>> begin TEXT SHOWN

Source Location: Repository: BIPIA, File: bipia/data/__init__.py, Lines: L10-31

Signature:

class AutoPIABuilder:
    @classmethod
    def from_name(cls, name: str) -> BasePIABuilder
        """Resolve a task name to its specialized builder class."""

class BasePIABuilder:
    def __call__(
        self,
        contexts: str,
        attacks: str,
        insert_fns=[insert_end, insert_start, insert_middle],
        insert_fn_names=["end", "start", "middle"],
        enable_stealth: bool = False
    ) -> pd.DataFrame

Import:

from bipia.data import AutoPIABuilder

I/O Contract

Inputs:

Parameter Type Required Description
name str Yes Task name: "code", "qa", "table", "email", or "abstract"
contexts str Yes Path to JSONL file containing clean context data
attacks str Yes Path to JSON file containing attack definitions
insert_fns list No List of insertion functions (defaults to [insert_end, insert_start, insert_middle])

>> end TEXT SHOWN
>> begin DATA LINES

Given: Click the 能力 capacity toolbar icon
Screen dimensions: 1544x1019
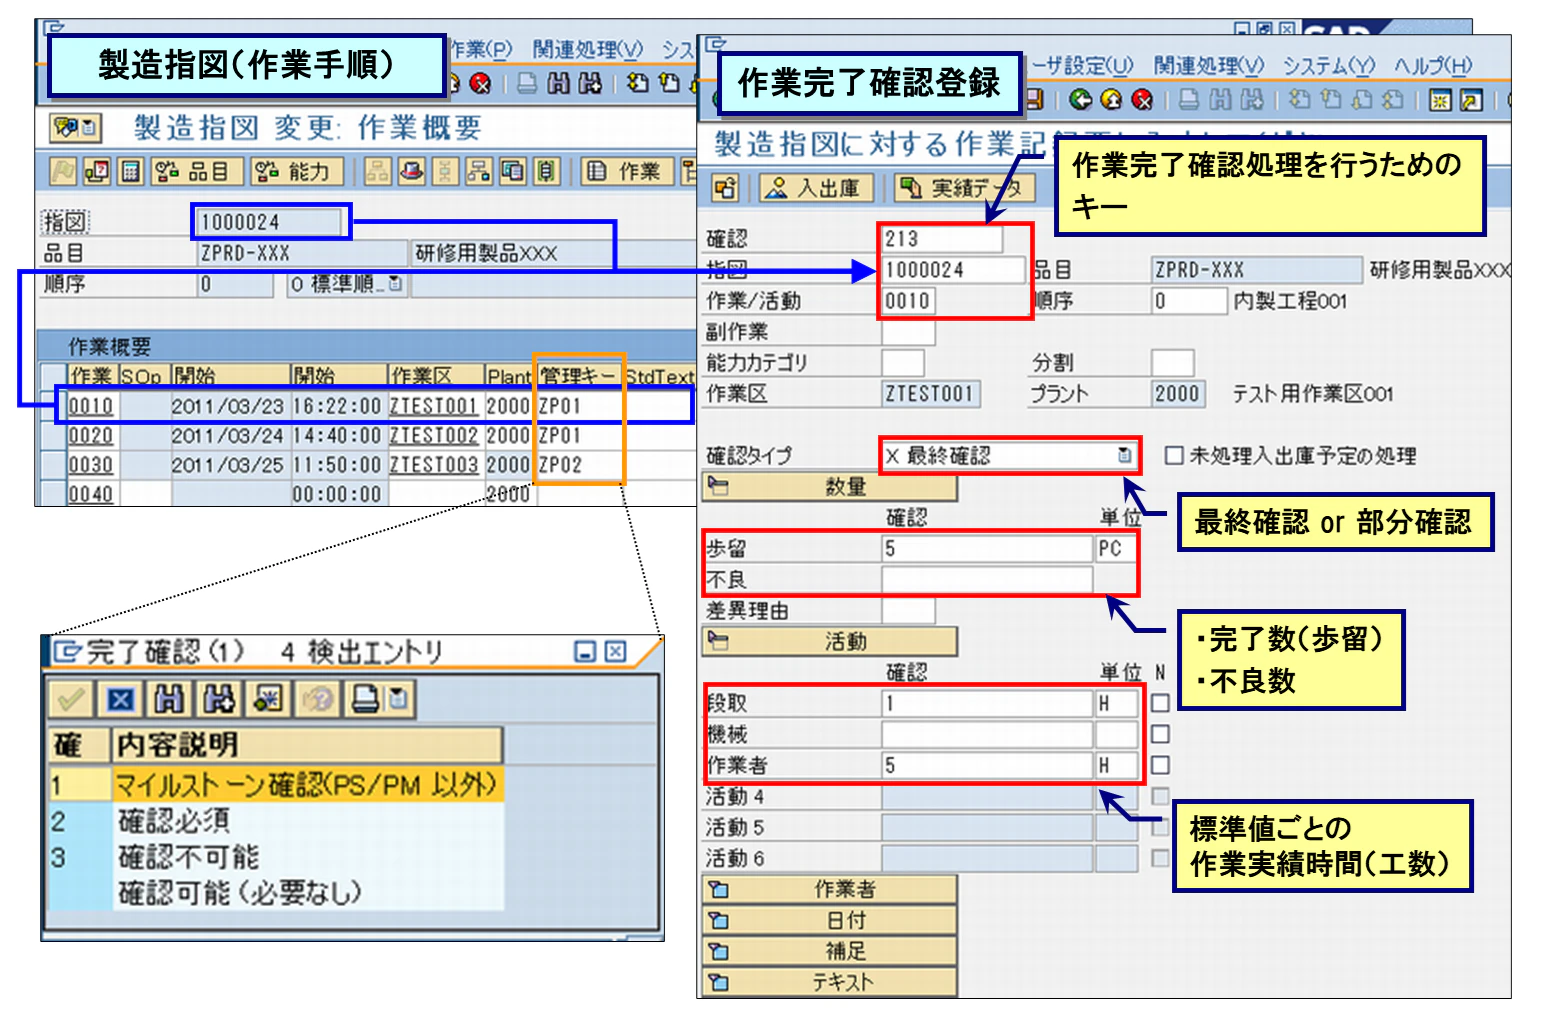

>> end DATA LINES

## EXERCISE TASKS:
1. In the BIPIA builder reference, why can a caller leave out insert_fns? Answer in one to three sentences.
2. Answer these questions from the BIPIA builder reference:
(a) Which file and line range is the source location?
(b) What type does the __call__ method of BasePIABuilder return?
(c) What kind of file does the contexts path point to?
3. Reproduce the BIPIA builder reference word for word, from "Parameter Type Required" up to and including "[insert_end, insert_start, insert_middle])".

## ANSWERS TO THE TASKS:
1. The insert_fns parameter is not required because it has a default value. If it is left out, the builder uses the list [insert_end, insert_start, insert_middle].

2.
(a) bipia/data/__init__.py, lines L10-31.
(b) pd.DataFrame.
(c) A JSONL file containing clean context data.

3.
Parameter Type Required Description
name str Yes Task name: "code", "qa", "table", "email", or "abstract"
contexts str Yes Path to JSONL file containing clean context data
attacks str Yes Path to JSON file containing attack definitions
insert_fns list No List of insertion functions (defaults to [insert_end, insert_start, insert_middle])